▶ **WHAT NEEDS TO BE DONE**
Would it be possible to copy exactly the lines from the one containing "Check the select-all" to the end of the entries, including both and nothing else?

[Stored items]

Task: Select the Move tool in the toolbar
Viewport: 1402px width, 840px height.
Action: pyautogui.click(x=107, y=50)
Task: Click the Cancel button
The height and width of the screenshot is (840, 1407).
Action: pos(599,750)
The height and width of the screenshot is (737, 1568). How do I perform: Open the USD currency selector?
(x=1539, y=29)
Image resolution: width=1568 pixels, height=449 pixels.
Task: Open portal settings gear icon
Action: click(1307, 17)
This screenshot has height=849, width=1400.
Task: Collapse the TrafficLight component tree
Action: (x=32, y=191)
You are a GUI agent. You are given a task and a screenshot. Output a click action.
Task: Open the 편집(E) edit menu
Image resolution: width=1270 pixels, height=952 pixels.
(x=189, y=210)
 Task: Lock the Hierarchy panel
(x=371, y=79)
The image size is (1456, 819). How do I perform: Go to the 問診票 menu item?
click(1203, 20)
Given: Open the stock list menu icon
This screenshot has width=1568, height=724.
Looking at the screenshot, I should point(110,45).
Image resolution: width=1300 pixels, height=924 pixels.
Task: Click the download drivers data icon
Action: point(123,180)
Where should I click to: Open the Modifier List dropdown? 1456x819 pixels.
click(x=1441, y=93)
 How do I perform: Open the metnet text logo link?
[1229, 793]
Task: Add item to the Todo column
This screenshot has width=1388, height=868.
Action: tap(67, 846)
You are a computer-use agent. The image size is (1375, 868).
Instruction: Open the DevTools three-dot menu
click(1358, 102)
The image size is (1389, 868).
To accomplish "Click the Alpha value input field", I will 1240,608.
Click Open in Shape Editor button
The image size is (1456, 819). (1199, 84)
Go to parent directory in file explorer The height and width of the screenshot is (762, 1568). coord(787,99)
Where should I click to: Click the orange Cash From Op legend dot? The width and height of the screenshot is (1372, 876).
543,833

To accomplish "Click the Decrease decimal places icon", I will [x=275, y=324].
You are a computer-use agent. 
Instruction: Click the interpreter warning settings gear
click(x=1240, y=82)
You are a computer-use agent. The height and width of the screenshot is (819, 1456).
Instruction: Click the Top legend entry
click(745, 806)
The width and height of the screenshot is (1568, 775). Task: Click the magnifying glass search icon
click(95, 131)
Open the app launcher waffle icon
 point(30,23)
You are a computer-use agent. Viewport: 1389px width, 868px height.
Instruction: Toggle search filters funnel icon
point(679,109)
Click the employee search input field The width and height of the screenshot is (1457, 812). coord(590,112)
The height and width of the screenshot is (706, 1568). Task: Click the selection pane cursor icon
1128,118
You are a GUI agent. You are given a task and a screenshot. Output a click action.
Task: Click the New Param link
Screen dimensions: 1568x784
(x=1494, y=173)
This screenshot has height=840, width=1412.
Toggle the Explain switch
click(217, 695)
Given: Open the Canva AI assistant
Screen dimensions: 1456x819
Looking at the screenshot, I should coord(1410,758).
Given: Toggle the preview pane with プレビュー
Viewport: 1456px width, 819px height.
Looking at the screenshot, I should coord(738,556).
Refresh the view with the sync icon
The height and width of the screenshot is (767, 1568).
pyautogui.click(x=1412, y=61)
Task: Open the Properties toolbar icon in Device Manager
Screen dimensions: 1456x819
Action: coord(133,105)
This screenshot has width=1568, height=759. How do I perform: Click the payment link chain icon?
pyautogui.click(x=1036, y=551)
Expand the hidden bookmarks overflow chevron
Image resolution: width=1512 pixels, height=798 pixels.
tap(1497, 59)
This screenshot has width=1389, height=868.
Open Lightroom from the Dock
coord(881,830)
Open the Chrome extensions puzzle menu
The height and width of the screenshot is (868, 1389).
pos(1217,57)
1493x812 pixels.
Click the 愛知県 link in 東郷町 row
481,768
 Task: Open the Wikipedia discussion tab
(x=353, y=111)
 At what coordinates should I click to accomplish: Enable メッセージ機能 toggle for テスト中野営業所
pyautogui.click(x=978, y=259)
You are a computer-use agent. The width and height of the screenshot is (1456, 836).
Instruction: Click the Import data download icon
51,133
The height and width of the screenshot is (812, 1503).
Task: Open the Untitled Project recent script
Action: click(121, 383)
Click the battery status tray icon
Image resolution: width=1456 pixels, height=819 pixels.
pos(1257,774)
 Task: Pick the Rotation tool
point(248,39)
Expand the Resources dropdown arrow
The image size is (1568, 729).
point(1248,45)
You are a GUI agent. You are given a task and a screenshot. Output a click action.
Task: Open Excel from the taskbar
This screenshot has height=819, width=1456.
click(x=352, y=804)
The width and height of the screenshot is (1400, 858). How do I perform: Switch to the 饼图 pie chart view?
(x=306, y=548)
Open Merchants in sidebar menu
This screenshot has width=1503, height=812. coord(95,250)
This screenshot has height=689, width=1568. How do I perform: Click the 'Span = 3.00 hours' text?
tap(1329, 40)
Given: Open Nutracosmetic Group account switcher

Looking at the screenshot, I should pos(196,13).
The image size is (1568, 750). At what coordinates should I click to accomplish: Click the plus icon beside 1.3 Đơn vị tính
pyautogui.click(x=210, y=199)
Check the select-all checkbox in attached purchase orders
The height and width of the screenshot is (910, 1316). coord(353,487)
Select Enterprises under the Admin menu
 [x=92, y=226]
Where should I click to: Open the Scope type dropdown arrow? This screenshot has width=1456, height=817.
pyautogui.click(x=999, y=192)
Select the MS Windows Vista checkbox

▶ **ANSWER BOX**
Check the select-all checkbox in attached purchase orders
The height and width of the screenshot is (910, 1316). coord(353,487)
Select Enterprises under the Admin menu
 [x=92, y=226]
Where should I click to: Open the Scope type dropdown arrow? This screenshot has width=1456, height=817.
pyautogui.click(x=999, y=192)
Select the MS Windows Vista checkbox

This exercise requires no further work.